I have learned a lot from being a mum. Not in a soppy ‘isn’t the world a wonderful, more magical place when you have children’ way, nor in an ‘I’ve read lots of books and am now a parenting expert’ way. No, I have genuinely learned from my son, who I am starting to think is some kind of philosophical genius.

As a small child, his first and favourite words for some time were ‘all gone’. All day, every day, he would point out what was all gone – not just food but people, birds, objects, even states of mind.

‘Are you still tired?’

‘Tired – all gone’.

A layman would assume he’d just learned some words and liked saying them, or perhaps wanted to point out that his food had ‘all gone’ in the hope he would get some more.
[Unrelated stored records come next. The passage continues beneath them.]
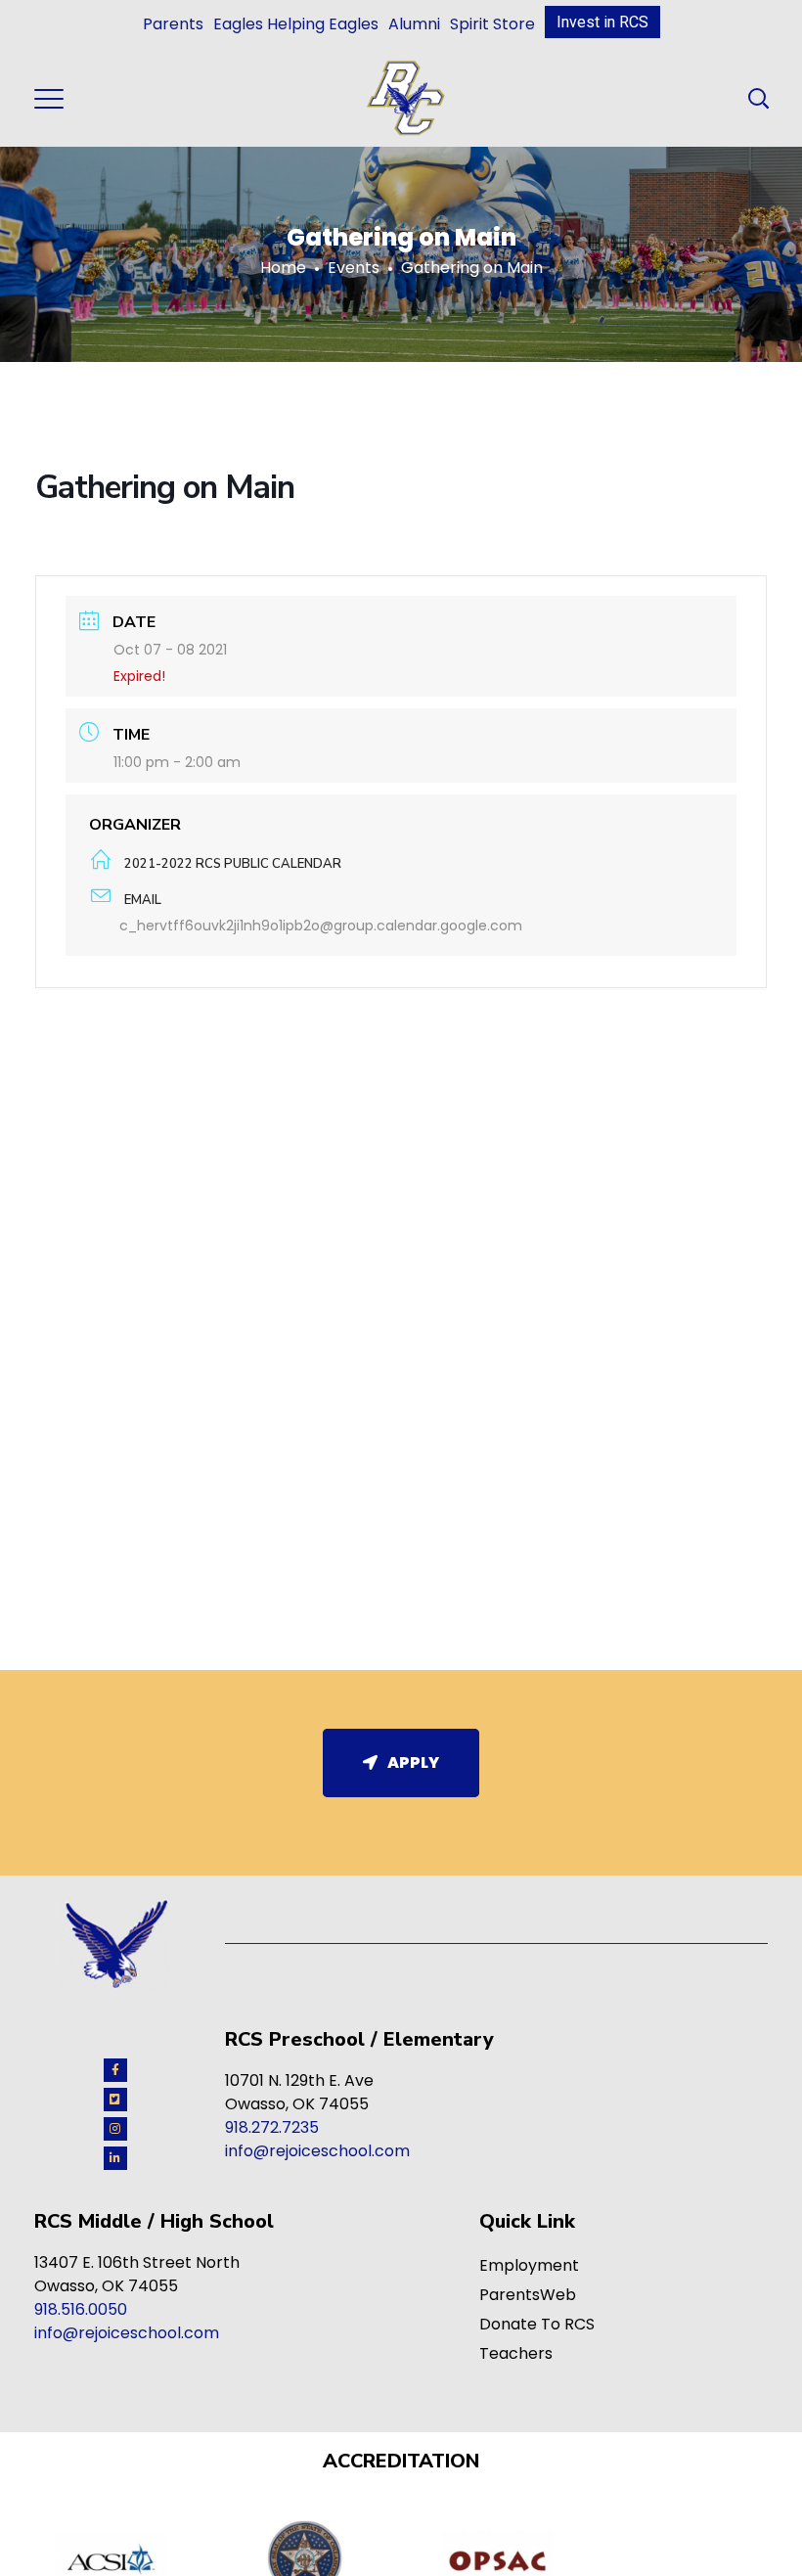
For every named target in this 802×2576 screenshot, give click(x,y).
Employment (529, 2265)
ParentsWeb (527, 2294)
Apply (413, 1762)
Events (353, 267)
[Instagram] (115, 2129)
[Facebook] (115, 2070)
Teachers (516, 2353)
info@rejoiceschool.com (317, 2151)
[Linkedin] (115, 2158)
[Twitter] (115, 2099)
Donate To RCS (537, 2324)
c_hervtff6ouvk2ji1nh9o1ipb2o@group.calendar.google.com (320, 925)
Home (283, 267)
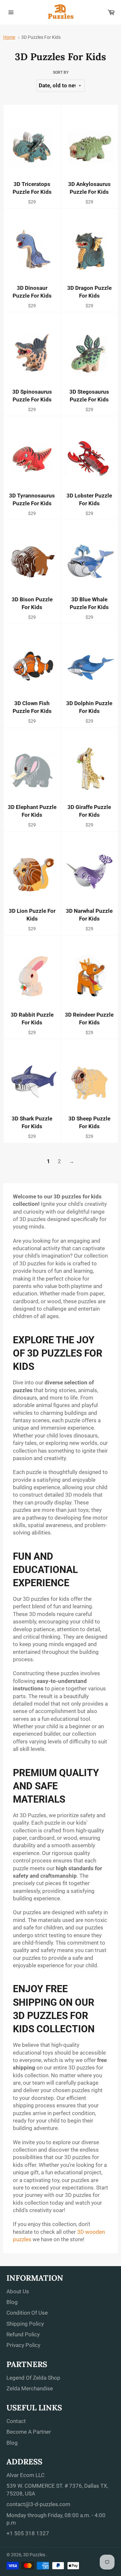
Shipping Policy (25, 2323)
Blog (12, 2302)
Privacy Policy (23, 2345)
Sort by (60, 72)
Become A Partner (28, 2432)
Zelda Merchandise (29, 2388)
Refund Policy (23, 2334)
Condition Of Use (27, 2312)
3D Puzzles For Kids (41, 37)
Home (9, 37)
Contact (16, 2421)
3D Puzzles (34, 2554)
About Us (17, 2291)
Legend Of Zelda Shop (33, 2377)
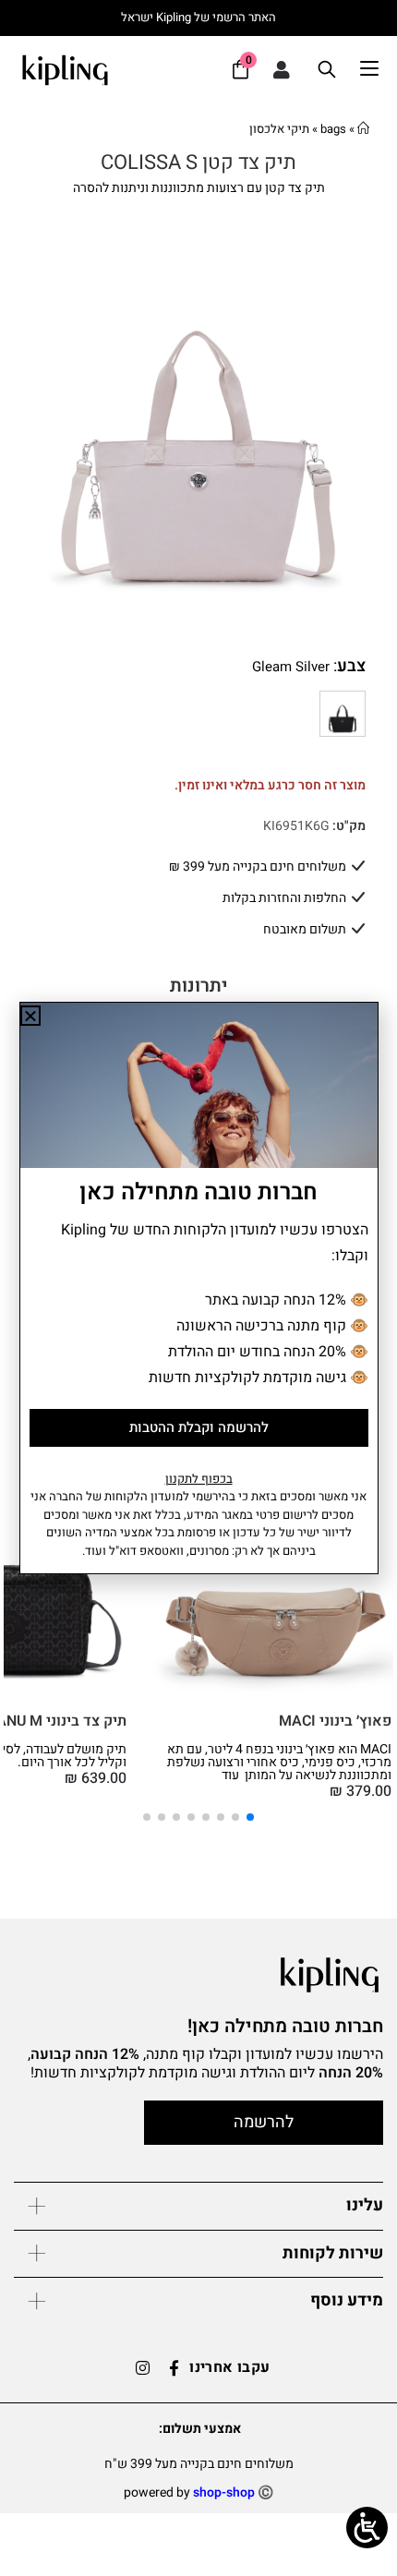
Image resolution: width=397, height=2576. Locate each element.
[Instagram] (142, 2368)
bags (333, 129)
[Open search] (327, 69)
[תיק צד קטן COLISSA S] (342, 714)
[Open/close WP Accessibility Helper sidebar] (367, 2527)
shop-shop (224, 2492)
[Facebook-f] (173, 2368)
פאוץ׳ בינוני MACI (335, 1721)
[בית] (363, 129)
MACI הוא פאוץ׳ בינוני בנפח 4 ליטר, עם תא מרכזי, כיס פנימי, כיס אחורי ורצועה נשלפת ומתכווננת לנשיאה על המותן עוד (279, 1762)
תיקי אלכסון (279, 129)
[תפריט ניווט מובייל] (378, 69)
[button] (27, 1621)
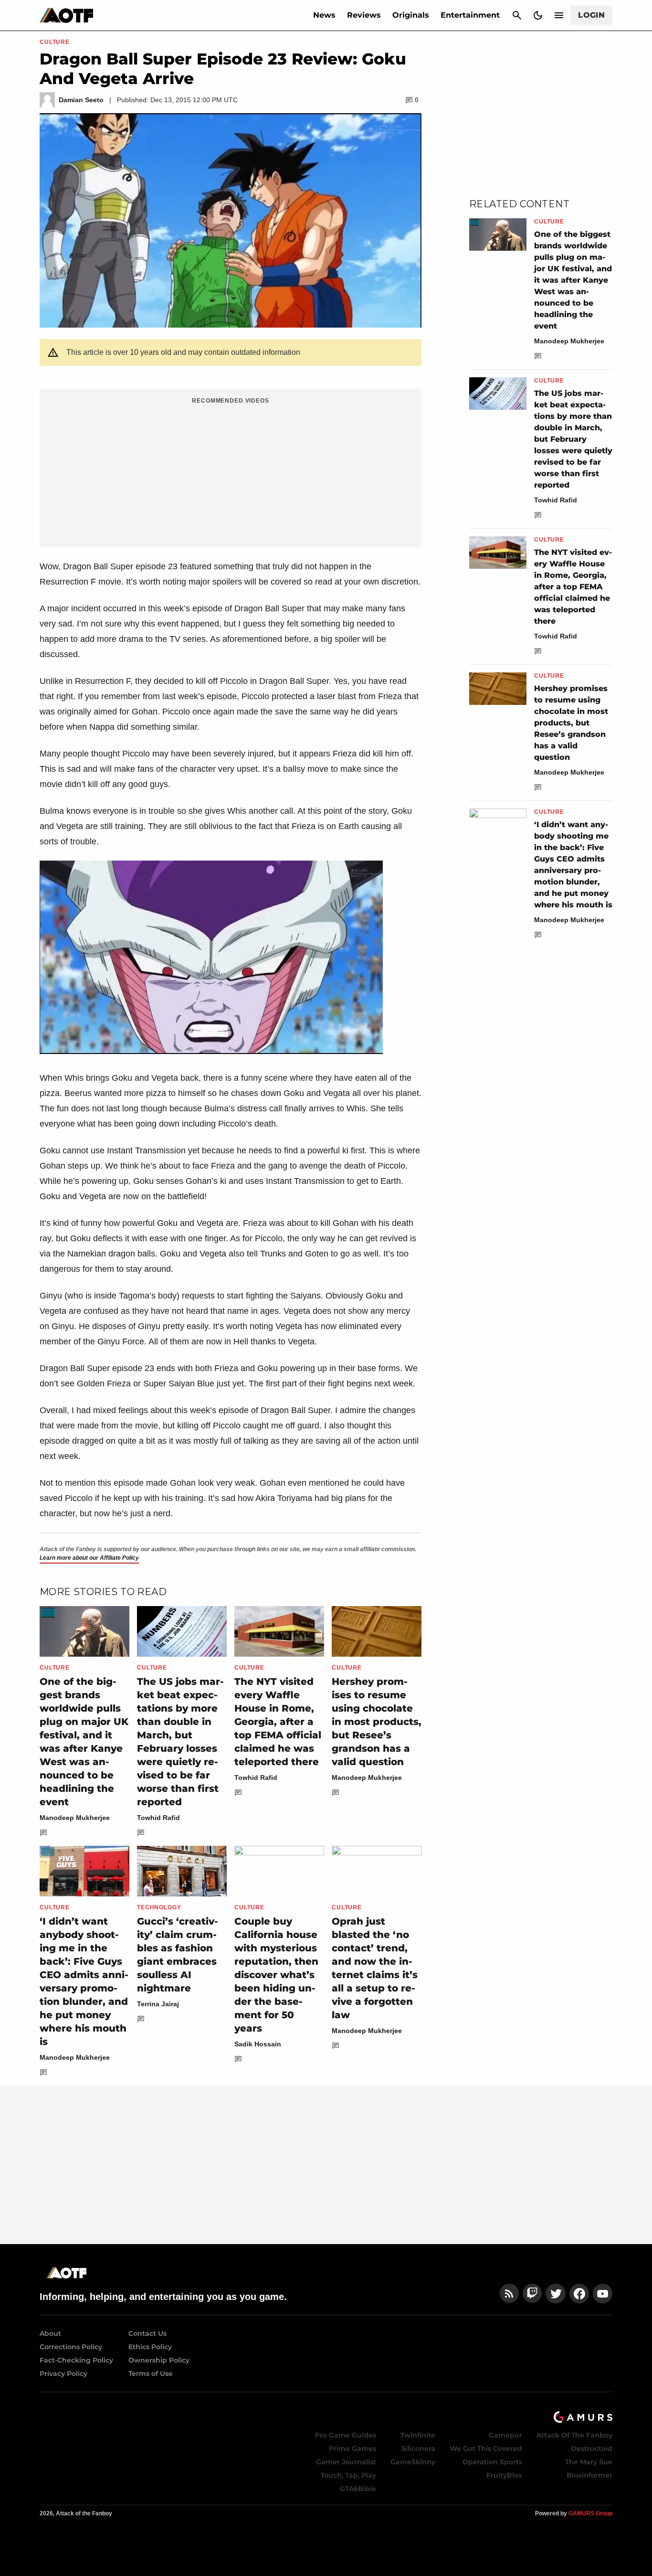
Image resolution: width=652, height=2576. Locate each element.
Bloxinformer (589, 2475)
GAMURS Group (590, 2513)
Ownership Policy (158, 2360)
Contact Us (147, 2333)
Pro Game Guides (345, 2435)
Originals (410, 15)
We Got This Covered (486, 2448)
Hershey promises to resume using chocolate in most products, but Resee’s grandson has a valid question (376, 1721)
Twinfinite (417, 2435)
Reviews (364, 15)
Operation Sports (492, 2462)
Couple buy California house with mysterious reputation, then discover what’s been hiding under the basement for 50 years (276, 1975)
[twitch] (532, 2293)
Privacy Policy (63, 2373)
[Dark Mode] (537, 15)
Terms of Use (150, 2373)
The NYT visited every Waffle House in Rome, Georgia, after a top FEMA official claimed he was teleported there (277, 1721)
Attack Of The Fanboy (574, 2435)
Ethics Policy (150, 2346)
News (324, 15)
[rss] (509, 2293)
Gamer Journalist (346, 2462)
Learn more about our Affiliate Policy (89, 1557)
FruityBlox (504, 2475)
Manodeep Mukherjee (75, 1817)
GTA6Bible (358, 2488)
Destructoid (591, 2448)
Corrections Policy (71, 2346)
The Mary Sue (588, 2462)
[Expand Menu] (558, 15)
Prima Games (352, 2448)
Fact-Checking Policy (76, 2360)
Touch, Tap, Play (348, 2475)
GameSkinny (412, 2462)
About (50, 2333)
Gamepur (505, 2435)
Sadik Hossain (257, 2044)
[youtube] (603, 2293)
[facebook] (579, 2293)
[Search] (516, 15)
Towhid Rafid (158, 1817)
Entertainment (470, 15)
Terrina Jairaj (158, 2004)
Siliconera (418, 2448)
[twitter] (556, 2293)
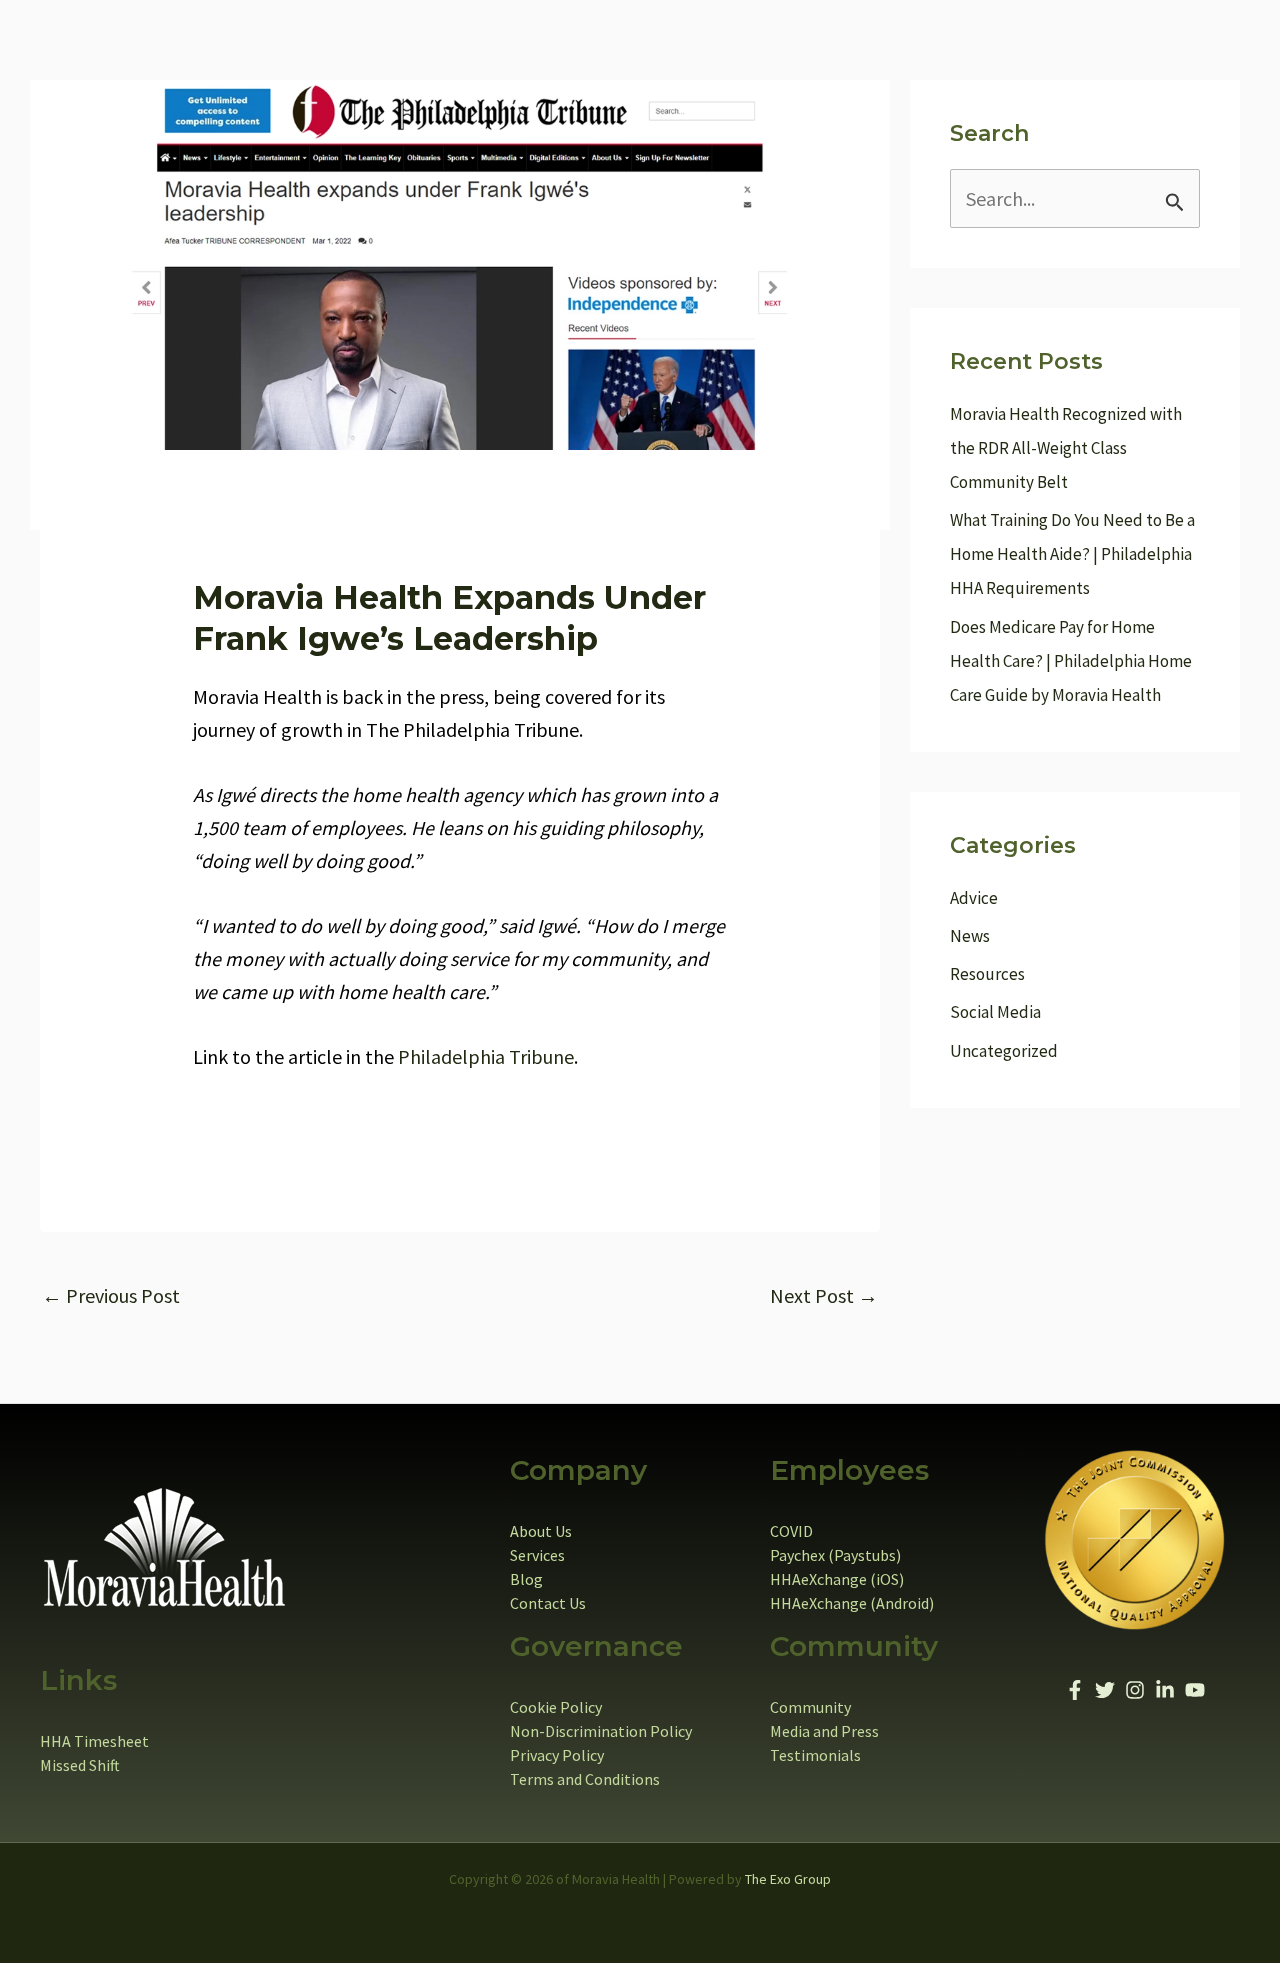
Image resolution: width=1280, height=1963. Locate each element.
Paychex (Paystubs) (835, 1555)
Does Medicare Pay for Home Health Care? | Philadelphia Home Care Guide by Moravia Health (1071, 661)
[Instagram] (1135, 1690)
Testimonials (815, 1755)
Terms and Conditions (585, 1779)
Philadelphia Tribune (486, 1056)
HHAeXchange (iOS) (837, 1579)
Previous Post (111, 1295)
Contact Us (548, 1603)
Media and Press (824, 1731)
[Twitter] (1105, 1690)
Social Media (995, 1012)
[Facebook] (1075, 1690)
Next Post (824, 1295)
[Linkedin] (1165, 1690)
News (970, 936)
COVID (791, 1531)
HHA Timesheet (94, 1741)
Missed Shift (80, 1765)
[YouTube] (1195, 1690)
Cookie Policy (556, 1707)
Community (810, 1707)
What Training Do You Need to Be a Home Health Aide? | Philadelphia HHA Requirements (1072, 554)
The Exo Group (788, 1879)
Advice (974, 898)
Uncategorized (1004, 1051)
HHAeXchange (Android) (852, 1603)
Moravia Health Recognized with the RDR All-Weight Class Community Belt (1066, 448)
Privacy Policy (557, 1755)
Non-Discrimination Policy (601, 1731)
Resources (987, 974)
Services (537, 1555)
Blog (526, 1579)
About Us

I, however, like to think he was more philosophical than that, simply yet effectively pointing out the transient nature of life and how we must make the most of every moment before it too is ‘all gone’.

Last week I wrote about how his boundless enthusiasm for chasing pigeons had taught me the importance of appreciating the process and not just the end product; it doesn’t matter if you get there, it’s the chasing that counts.

Then this week, at a most unexpected moment, he taught me my latest lesson.

I was awoken at 2am by the cry every parent dreads. Stumbling into his room, I held out his water with all the energy of a particularly lazy zombie, half heartedly trudging after a much quicker and more energetic youngster. I hoped it was just the heat, that the water would do he trick and I could collapse back into bed having never really woken up in the first place.

It didn’t happen.

Twenty minutes later and much cuddling, probing and ear splitting refusal to go back to bed revealed he was scared.

‘What are you scared of?’

‘Dinosaur’

I looked over. There was indeed a dinosaur in his cot bed. It was a birthday present received a few weeks earlier – a giant, green rubber dinosaur which has inexplicably been named Eddie. My son has refused to go to bed without it since the day it arrived. I had to admit it did look pretty frightening at that time of night.

‘Is Eddie scaring you! Shall we take Eddie dinosaur out of bed?’

‘No. Me like Eddie.’

‘What’s scary then?’

‘Other dinosaur. Me sleep in mummy daddy bed.’

I gave up. It was too late for this toddler logic.

Two days later I was desperately trying to get him back into his own bed. Refusing to accept this dinosaur nonsense, I wondered if the cot-bed itself was the problem, the bars seeming like some kind of toddler prison in the middle of the night.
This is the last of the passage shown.